**Problem details**
Images do not belong in the copy; retype the rest of the entries below exactly.

Start of Dataset records

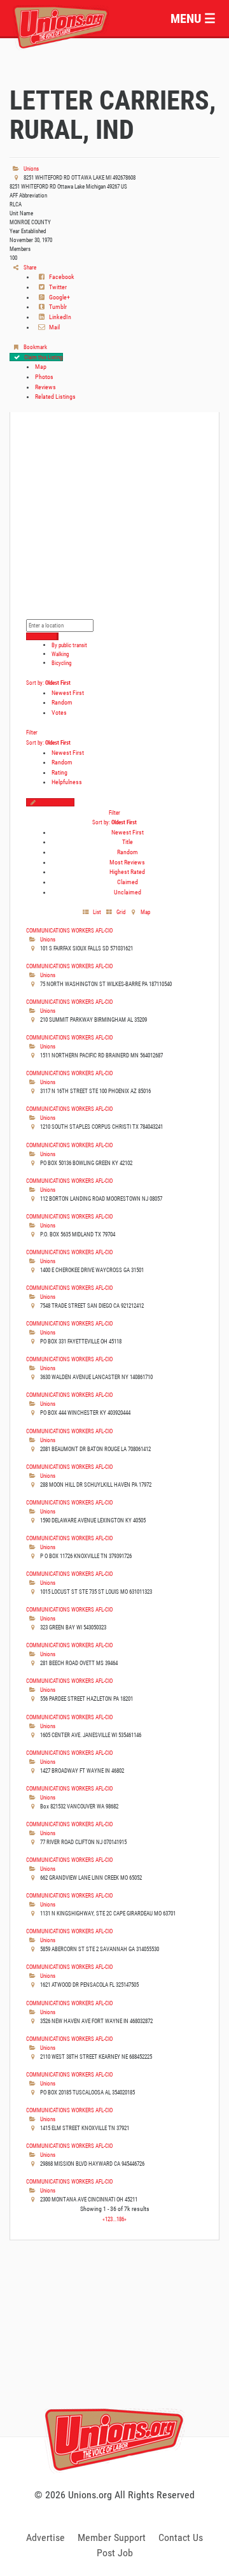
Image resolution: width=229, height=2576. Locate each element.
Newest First (68, 693)
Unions (30, 168)
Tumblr (57, 307)
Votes (59, 712)
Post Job (115, 2553)
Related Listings (55, 396)
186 (120, 2218)
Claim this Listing (42, 357)
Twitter (57, 287)
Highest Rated (127, 872)
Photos (44, 377)
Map (40, 366)
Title (127, 842)
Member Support (112, 2537)
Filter (32, 732)
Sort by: (48, 682)
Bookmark (34, 346)
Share (29, 267)
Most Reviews (127, 862)
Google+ (59, 297)
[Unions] (61, 26)
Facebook (61, 277)
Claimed (127, 882)
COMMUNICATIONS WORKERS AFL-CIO (69, 930)
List (96, 911)
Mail (54, 327)
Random (62, 702)
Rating (59, 772)
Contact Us (180, 2537)
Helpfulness (67, 782)
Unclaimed (127, 892)
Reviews (45, 387)
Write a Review (56, 802)
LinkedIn (59, 317)
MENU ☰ (193, 18)
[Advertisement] (114, 2352)
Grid (120, 911)
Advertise (45, 2537)
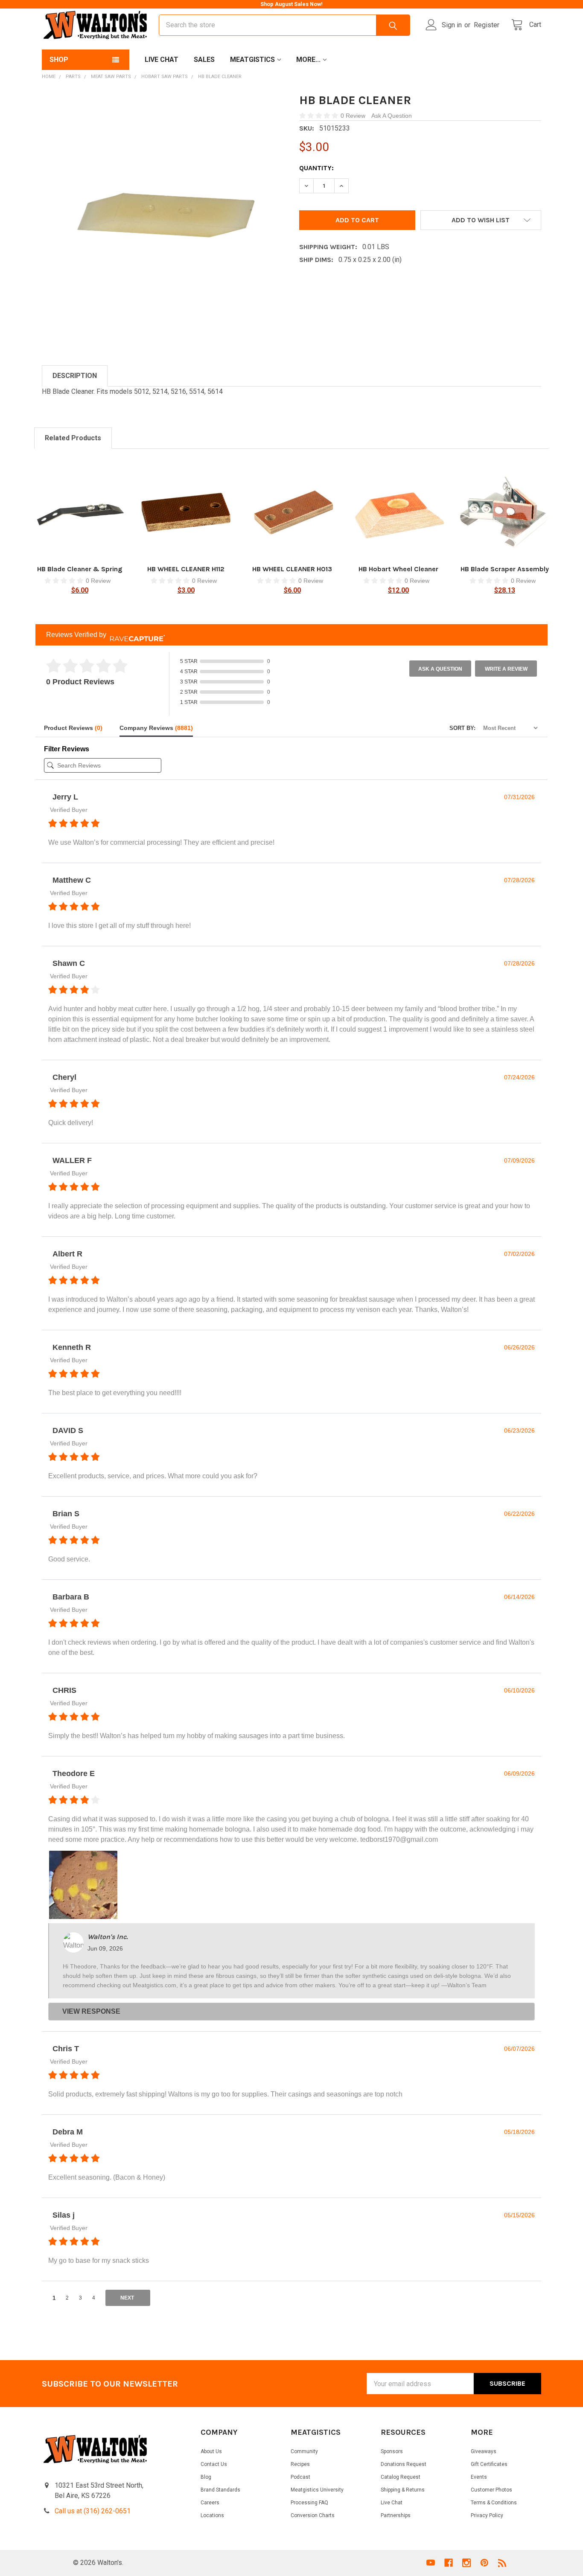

End of Dataset records

**Reply to the task**
Image resolution: width=229, height=2576. Locate each element.
Newest First (68, 693)
Unions (30, 168)
Tumblr (57, 307)
Votes (59, 712)
Post Job (115, 2553)
Related Listings (55, 396)
186 (120, 2218)
Claim this Listing (42, 357)
Twitter (57, 287)
Highest Rated (127, 872)
Photos (44, 377)
Map (40, 366)
Title (127, 842)
Member Support (112, 2537)
Filter (32, 732)
Sort by: (48, 682)
Bookmark (34, 346)
Share (29, 267)
Most Reviews (127, 862)
Google+ (59, 297)
[Unions] (61, 26)
Facebook (61, 277)
Claimed (127, 882)
COMMUNICATIONS WORKERS AFL-CIO (69, 930)
List (96, 911)
Mail (54, 327)
Random (62, 702)
Rating (59, 772)
Contact Us (180, 2537)
Helpfulness (67, 782)
Unclaimed (127, 892)
Reviews (45, 387)
Write a Review (56, 802)
LinkedIn (59, 317)
MENU ☰ (193, 18)
[Advertisement] (114, 2352)
Grid (120, 911)
Advertise (45, 2537)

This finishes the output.